- Зря не надели дождевик! - ехидно заметил Траурихлиген и направился к выходу. - Пойдёмте, Фогель, воздухом подышим... - сказал он Фогелю, требуя, чтобы тот шёл вслед за ним. - Шульц, уберите! - обязав адъютанта складывать фишки и собирать по полу останки карнадашей, Траурихлиген поднялся по ступеням и выбрался из-под земли на сырой, холодный утренний воздух. Вокруг висела тишина, изредка нарушаемая тихим свистом птиц.
- Вы представляете, - сказал он Фогелю, когда тот выбрался встал рядом с ним. - Сейчас мы с вами здесь стоим, а через пару часов будем сидеть во-он там! - палец генерала упёрся в горизонт, и Фогель не без опаски посмотрел на широкое поле, за которым начинался этот городок, русского названия которого он совсем не запомнил. Отсюда он был отлично виден - комичные русские дома и домики, рвы эти противотанковые, которые чернели в холодных утренних сумерках, словно толстые чёрные змеи. Городок казался тихим и тёмным, будто бы там все спали. Но они не спят - они готовы к бою... Для Фогеля этот бой был вторым - второй настоящий бой, где он был не счетоводом, а настоящим боевым офицером, и Фогель нервничал ещё больше, чем перед первым боем.
- Вы чего задумались? - осведомился Траурихлиген, внезапно возникнув за его спиной. - Снова вычисляете, что ли?
- А... - Фогель не знал, что ответить: во-первых, он нервничал перед боем, а во-вторых он нервничал, раздумывая, понравился ли генералу его блиндаж. Кажется, понравился...

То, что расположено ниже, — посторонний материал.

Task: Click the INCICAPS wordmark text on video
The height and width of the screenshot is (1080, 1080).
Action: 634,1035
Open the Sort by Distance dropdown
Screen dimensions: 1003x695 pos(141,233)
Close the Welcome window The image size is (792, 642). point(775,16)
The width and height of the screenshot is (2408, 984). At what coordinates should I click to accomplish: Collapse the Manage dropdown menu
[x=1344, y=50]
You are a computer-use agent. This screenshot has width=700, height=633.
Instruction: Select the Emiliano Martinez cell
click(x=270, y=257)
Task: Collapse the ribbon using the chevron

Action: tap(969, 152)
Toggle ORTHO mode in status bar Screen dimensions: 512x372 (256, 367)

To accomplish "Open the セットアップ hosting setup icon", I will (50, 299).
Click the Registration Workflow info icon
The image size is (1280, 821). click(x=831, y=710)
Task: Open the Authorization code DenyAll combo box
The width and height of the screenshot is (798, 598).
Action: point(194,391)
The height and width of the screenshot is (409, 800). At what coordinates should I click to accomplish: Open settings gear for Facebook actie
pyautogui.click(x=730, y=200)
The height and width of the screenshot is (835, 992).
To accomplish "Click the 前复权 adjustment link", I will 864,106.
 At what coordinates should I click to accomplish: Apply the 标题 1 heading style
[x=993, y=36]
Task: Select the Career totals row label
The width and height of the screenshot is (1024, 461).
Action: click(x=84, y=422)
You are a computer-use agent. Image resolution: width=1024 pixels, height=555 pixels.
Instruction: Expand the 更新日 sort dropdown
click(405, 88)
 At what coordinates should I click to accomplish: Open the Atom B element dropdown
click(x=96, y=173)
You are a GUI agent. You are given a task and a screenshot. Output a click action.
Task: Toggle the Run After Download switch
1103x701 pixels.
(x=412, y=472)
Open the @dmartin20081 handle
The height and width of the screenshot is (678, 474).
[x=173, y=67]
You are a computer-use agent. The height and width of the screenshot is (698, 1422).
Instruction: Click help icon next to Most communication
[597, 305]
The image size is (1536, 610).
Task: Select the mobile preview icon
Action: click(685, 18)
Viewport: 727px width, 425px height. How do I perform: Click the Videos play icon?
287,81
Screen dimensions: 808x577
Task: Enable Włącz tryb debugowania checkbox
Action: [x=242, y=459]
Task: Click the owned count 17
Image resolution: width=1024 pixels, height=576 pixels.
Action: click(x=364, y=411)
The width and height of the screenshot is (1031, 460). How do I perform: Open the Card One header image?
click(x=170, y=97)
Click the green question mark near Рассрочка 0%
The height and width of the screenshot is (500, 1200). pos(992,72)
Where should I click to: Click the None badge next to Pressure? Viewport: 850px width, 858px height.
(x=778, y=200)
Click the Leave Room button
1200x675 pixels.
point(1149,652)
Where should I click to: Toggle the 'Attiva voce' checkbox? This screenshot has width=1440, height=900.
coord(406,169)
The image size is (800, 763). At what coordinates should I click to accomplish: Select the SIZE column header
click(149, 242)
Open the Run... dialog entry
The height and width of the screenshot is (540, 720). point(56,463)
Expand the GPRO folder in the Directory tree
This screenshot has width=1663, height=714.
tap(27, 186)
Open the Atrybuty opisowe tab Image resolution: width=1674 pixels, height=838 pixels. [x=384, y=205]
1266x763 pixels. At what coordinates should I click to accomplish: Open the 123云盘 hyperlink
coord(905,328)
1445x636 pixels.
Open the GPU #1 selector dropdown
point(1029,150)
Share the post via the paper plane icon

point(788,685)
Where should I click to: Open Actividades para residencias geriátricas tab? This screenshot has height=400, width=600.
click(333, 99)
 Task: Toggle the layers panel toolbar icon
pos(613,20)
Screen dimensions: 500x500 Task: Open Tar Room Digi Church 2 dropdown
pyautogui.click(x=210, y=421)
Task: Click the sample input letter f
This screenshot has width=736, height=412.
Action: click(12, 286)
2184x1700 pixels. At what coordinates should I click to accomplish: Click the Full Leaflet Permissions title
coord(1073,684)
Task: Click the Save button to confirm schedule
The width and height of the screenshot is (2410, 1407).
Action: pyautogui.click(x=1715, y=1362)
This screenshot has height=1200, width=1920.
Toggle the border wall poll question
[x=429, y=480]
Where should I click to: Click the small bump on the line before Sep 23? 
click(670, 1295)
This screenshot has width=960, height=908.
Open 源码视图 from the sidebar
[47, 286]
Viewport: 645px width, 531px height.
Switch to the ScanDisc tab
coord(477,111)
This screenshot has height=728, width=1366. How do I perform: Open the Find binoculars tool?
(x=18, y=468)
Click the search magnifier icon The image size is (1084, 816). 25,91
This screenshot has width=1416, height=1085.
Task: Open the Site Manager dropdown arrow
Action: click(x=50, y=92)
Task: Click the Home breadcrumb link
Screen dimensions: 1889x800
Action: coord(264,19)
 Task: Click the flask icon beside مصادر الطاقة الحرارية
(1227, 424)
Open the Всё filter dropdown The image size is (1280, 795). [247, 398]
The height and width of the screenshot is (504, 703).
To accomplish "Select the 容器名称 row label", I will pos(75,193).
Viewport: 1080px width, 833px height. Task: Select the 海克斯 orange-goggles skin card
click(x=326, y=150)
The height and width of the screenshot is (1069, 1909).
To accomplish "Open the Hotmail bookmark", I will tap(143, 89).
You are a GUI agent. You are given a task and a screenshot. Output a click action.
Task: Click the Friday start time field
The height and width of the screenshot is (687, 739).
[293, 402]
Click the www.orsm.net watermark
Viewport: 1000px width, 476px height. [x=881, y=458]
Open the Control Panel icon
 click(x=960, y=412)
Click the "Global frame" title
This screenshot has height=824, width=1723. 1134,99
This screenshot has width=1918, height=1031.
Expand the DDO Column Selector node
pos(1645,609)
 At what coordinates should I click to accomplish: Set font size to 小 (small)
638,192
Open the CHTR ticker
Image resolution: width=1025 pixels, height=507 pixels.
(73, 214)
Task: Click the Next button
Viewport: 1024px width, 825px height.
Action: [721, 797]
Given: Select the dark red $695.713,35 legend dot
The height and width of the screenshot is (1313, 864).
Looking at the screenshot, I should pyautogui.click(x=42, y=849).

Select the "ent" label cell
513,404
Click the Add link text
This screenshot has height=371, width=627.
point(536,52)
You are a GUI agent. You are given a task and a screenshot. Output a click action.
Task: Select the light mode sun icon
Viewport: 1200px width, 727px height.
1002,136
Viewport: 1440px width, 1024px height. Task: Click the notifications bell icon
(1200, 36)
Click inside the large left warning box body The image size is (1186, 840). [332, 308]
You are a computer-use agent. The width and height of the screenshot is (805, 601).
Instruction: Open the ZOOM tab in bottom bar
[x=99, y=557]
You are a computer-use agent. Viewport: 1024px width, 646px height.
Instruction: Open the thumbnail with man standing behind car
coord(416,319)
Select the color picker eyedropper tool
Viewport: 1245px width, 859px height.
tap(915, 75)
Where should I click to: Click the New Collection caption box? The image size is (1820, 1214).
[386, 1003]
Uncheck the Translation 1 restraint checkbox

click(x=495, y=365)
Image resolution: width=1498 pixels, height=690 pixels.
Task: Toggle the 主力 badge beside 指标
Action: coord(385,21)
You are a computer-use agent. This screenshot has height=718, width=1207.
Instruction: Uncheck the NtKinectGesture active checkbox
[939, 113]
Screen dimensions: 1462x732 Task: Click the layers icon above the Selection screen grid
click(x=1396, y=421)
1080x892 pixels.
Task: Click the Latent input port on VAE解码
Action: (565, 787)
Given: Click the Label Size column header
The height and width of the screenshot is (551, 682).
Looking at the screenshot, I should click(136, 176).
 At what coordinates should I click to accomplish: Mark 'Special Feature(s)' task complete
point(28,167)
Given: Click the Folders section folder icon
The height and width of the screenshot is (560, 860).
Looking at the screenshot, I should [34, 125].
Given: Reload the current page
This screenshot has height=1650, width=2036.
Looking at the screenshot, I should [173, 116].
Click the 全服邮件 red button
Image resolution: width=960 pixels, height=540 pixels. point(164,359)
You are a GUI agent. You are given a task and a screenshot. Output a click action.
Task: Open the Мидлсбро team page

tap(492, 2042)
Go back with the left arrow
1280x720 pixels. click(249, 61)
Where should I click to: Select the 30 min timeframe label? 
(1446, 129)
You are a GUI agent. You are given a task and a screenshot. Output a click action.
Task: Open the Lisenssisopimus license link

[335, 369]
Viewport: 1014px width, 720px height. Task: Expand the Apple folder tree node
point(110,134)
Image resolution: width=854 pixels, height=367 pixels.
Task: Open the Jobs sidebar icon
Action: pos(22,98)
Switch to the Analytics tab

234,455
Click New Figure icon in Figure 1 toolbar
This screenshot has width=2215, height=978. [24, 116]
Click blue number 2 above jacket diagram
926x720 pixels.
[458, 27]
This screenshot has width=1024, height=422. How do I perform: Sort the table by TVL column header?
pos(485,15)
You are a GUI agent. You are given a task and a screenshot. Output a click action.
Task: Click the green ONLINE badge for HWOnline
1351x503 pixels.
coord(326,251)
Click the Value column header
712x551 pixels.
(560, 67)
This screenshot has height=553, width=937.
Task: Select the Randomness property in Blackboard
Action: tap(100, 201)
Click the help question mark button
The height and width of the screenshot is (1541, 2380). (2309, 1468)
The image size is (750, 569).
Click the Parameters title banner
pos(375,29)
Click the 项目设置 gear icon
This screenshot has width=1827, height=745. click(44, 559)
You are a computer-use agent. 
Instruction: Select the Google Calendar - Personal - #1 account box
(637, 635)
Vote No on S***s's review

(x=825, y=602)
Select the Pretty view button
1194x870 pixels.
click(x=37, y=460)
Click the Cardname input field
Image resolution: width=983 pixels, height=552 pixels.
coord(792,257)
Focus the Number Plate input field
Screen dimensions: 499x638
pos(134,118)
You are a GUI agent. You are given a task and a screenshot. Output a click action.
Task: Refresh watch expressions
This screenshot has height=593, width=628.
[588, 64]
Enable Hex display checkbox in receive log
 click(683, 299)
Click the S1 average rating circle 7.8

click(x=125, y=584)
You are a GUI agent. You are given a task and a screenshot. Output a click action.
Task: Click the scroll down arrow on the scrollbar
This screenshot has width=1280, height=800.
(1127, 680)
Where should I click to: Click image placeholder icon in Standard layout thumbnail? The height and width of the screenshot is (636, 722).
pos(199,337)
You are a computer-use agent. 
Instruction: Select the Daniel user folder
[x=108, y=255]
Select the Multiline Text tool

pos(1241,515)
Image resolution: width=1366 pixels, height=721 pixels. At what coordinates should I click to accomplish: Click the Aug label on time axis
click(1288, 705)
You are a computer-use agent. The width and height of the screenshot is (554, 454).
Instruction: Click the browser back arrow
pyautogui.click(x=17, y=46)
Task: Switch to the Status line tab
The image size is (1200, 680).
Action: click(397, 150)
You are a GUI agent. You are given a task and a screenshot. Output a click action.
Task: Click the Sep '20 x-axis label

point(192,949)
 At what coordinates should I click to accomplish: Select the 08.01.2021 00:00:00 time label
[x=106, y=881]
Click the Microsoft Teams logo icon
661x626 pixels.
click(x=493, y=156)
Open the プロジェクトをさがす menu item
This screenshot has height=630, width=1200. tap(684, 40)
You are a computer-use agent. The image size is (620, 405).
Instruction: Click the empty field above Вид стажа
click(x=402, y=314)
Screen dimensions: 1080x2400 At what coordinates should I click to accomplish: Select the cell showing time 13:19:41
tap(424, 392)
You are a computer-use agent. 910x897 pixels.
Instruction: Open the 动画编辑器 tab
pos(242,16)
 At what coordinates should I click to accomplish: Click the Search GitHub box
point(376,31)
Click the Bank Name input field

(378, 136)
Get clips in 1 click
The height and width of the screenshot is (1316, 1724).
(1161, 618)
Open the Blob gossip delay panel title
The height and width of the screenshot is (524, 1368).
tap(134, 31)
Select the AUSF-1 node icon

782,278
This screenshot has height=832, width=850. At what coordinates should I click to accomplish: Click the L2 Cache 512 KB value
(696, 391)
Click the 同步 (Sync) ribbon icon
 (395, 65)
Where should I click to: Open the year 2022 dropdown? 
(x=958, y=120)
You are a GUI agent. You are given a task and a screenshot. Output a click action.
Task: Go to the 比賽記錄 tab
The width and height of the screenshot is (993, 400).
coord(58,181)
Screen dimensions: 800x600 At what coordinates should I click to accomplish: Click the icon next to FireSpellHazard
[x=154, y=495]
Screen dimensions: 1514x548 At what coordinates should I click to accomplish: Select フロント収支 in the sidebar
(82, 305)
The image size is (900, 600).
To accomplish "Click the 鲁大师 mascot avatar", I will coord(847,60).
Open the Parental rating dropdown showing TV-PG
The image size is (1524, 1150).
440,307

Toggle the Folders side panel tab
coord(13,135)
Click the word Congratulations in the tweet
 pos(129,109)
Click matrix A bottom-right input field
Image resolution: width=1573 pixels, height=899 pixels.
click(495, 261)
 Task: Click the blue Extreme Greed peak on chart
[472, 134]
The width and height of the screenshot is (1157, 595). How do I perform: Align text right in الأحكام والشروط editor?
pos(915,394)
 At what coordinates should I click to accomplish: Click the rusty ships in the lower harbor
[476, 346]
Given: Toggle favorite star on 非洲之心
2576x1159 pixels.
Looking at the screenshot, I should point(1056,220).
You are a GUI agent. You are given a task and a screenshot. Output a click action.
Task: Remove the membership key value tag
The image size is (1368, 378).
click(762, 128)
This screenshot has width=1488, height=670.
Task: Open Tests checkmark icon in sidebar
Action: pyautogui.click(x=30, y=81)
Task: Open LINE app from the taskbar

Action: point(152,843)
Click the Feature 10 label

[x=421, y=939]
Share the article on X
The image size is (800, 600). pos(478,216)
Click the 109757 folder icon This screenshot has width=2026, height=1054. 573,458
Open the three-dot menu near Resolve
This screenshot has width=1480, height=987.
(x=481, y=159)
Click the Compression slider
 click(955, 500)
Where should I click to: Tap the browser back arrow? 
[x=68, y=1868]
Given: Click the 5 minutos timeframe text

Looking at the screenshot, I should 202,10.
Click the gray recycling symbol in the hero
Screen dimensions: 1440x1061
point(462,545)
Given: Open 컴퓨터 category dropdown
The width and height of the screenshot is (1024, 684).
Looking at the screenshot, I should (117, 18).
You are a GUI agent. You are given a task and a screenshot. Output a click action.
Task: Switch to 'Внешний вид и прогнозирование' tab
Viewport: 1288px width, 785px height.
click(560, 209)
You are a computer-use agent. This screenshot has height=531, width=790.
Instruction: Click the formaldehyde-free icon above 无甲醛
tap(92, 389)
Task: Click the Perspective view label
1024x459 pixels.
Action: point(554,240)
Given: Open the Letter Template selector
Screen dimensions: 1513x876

- Живите легче, а то инсульт не за горами! - добродушно посоветовал Траурихлиген, улыбнувшись. - Пойдёмте, Фогель, мы выступаем через полчаса.
- Но Гитлер... - Фогель решил напомнить про письмо из Берлина.
- Вы помните, что я сделал с письмом? - ехидно осведомился Траурихлиген, спускаясь по деревянной лестнице.
- Да, - кивнул Фогель, поняв, что не вовремя высунулся.
- Так вот, - продолжил генерал, спускаясь назад, под землю. - Сделаю я конечно всё по-своему, а вы потом напишете правильный отчёт! Считайте, что письмо до нас не дошло! Вам ясно?
- Яволь... - пробормотал Фогель, закрывая прочную стальную дверь, которую они постоянно возили за собой, и которая была на его ответственности...
***
Городской посёлок Еленовские Карьеры будто вымер. Кто успел собрать пожитки и уехать - были уже далеко, а те, кто не успел или не смог - запрятались глубоко в подвалы, сбившись в кучки и дрожа от страха. По радио передавали, что приближаются немцы, которые не оставят здесь камня на камне, и до сих пор живой городок казался вымершим "призраком". Над опустевшими домами поднимался утренний туман, ветерок пускал рябь по поверхности луж на пустых улицах. Люди остались только в райкоме - военные сделали это массивное здание своим штабом, и в просторном кабинете сидели за длинным столом, возле красного советского флага четыре человека. Один из них был мрачно суров - полковник Соловьёв, которого сам Жуков назначил руководить обороной - сидел на тяжёлом стуле, который остался здесь с дореволюционных времён, и глаза его были прикованы к карте. В руках он нервно крутил химический карандаш, а рядом с ним сидел лейтенант Комаров, тоже смотрел в карту, отмечая на ней положение окопов, в которых спрятались готовые к смертельному бою солдаты. Около Комарова ёрзал на скрипучем табурете председатель райкома товарищ Кошкин, нервно шмыгая своим курносым, веснушчатым носом. Он ничего не понимал ни в картах, ни в планах, ни в атаках... Он тут сидел только потому что ему "сверху" запретили эвакуироваться, и приказали "стоять на смерть", то есть, погибать вместе с городом, потому что немцы обязательно захватят его, иначе и быть не может. В углу, за отдельным маленьким столиком, около рации сидел радист, принимая радиограммы, в одних из которых сообщали о поражениях Красной армии, а в других - давали невозможные приказы "победить или погибнуть".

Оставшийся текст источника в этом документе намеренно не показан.